[Data excerpts]
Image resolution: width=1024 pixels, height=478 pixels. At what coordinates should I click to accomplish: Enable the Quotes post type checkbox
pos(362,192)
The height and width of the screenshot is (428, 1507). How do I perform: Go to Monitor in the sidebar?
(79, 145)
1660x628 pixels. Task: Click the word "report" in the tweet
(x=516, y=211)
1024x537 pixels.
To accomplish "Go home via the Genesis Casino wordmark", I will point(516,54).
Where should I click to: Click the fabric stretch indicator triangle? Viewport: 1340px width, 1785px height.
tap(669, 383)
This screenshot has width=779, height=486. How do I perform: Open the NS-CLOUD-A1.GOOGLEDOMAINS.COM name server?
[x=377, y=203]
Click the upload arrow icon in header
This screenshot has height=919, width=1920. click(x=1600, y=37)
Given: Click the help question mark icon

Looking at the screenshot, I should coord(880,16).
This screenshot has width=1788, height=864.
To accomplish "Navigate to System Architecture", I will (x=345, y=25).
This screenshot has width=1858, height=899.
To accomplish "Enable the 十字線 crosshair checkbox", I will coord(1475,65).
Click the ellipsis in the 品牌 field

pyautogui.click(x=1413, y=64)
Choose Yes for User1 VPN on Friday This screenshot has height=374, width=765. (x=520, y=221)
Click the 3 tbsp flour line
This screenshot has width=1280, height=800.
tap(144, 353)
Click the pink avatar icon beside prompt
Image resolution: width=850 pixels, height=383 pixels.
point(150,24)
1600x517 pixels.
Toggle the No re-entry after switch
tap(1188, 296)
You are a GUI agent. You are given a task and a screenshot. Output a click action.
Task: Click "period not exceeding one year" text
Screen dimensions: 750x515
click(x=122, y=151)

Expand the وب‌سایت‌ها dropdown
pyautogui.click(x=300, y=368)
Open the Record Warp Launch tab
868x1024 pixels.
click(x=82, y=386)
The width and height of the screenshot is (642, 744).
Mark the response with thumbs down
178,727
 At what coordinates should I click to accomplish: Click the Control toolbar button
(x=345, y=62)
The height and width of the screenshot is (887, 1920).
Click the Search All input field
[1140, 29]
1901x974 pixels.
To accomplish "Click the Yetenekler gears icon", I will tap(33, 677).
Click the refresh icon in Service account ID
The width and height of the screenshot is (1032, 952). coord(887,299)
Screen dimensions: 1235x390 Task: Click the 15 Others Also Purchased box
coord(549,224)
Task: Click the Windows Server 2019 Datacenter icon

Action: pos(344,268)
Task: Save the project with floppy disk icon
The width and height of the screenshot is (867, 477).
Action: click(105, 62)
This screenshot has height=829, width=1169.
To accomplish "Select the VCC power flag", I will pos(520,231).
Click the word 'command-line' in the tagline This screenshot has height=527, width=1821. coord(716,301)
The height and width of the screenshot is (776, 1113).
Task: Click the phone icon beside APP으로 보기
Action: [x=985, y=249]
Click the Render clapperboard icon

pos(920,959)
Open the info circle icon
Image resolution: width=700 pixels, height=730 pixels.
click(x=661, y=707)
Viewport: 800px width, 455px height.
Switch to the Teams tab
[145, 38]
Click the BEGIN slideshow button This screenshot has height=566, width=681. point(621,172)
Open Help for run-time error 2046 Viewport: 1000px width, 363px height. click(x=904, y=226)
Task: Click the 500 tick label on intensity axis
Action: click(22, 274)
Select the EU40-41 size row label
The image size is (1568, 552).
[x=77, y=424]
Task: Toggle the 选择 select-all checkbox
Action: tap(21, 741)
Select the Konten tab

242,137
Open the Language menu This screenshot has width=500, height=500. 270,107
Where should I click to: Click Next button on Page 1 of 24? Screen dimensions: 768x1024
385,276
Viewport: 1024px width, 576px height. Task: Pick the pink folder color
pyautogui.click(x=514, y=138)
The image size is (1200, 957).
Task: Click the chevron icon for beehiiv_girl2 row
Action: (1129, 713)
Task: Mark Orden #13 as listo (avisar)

Prompt:
Exactly as given, restate all the lines above.

Output for this task:
Image resolution: width=1024 pixels, height=478 pixels. At what coordinates should I click to accomplish: Enable the Quotes post type checkbox
pos(362,192)
The height and width of the screenshot is (428, 1507). How do I perform: Go to Monitor in the sidebar?
(79, 145)
1660x628 pixels. Task: Click the word "report" in the tweet
(x=516, y=211)
1024x537 pixels.
To accomplish "Go home via the Genesis Casino wordmark", I will point(516,54).
Where should I click to: Click the fabric stretch indicator triangle? Viewport: 1340px width, 1785px height.
tap(669, 383)
This screenshot has width=779, height=486. How do I perform: Open the NS-CLOUD-A1.GOOGLEDOMAINS.COM name server?
[x=377, y=203]
Click the upload arrow icon in header
This screenshot has height=919, width=1920. click(x=1600, y=37)
Given: Click the help question mark icon

Looking at the screenshot, I should coord(880,16).
This screenshot has width=1788, height=864.
To accomplish "Navigate to System Architecture", I will (x=345, y=25).
This screenshot has width=1858, height=899.
To accomplish "Enable the 十字線 crosshair checkbox", I will coord(1475,65).
Click the ellipsis in the 品牌 field

pyautogui.click(x=1413, y=64)
Choose Yes for User1 VPN on Friday This screenshot has height=374, width=765. (x=520, y=221)
Click the 3 tbsp flour line
This screenshot has width=1280, height=800.
tap(144, 353)
Click the pink avatar icon beside prompt
Image resolution: width=850 pixels, height=383 pixels.
point(150,24)
1600x517 pixels.
Toggle the No re-entry after switch
tap(1188, 296)
You are a GUI agent. You are given a task and a screenshot. Output a click action.
Task: Click "period not exceeding one year" text
Screen dimensions: 750x515
click(x=122, y=151)

Expand the وب‌سایت‌ها dropdown
pyautogui.click(x=300, y=368)
Open the Record Warp Launch tab
868x1024 pixels.
click(x=82, y=386)
The width and height of the screenshot is (642, 744).
Mark the response with thumbs down
178,727
 At what coordinates should I click to accomplish: Click the Control toolbar button
(x=345, y=62)
The height and width of the screenshot is (887, 1920).
Click the Search All input field
[1140, 29]
1901x974 pixels.
To accomplish "Click the Yetenekler gears icon", I will tap(33, 677).
Click the refresh icon in Service account ID
The width and height of the screenshot is (1032, 952). coord(887,299)
Screen dimensions: 1235x390 Task: Click the 15 Others Also Purchased box
coord(549,224)
Task: Click the Windows Server 2019 Datacenter icon

Action: pos(344,268)
Task: Save the project with floppy disk icon
The width and height of the screenshot is (867, 477).
Action: click(105, 62)
This screenshot has height=829, width=1169.
To accomplish "Select the VCC power flag", I will pos(520,231).
Click the word 'command-line' in the tagline This screenshot has height=527, width=1821. coord(716,301)
The height and width of the screenshot is (776, 1113).
Task: Click the phone icon beside APP으로 보기
Action: [x=985, y=249]
Click the Render clapperboard icon

pos(920,959)
Open the info circle icon
Image resolution: width=700 pixels, height=730 pixels.
click(x=661, y=707)
Viewport: 800px width, 455px height.
Switch to the Teams tab
[145, 38]
Click the BEGIN slideshow button This screenshot has height=566, width=681. point(621,172)
Open Help for run-time error 2046 Viewport: 1000px width, 363px height. click(x=904, y=226)
Task: Click the 500 tick label on intensity axis
Action: click(22, 274)
Select the EU40-41 size row label
The image size is (1568, 552).
[x=77, y=424]
Task: Toggle the 选择 select-all checkbox
Action: tap(21, 741)
Select the Konten tab

242,137
Open the Language menu This screenshot has width=500, height=500. 270,107
Where should I click to: Click Next button on Page 1 of 24? Screen dimensions: 768x1024
385,276
Viewport: 1024px width, 576px height. Task: Pick the pink folder color
pyautogui.click(x=514, y=138)
The image size is (1200, 957).
Task: Click the chevron icon for beehiiv_girl2 row
Action: (1129, 713)
Task: Mark Orden #13 as listo (avisar)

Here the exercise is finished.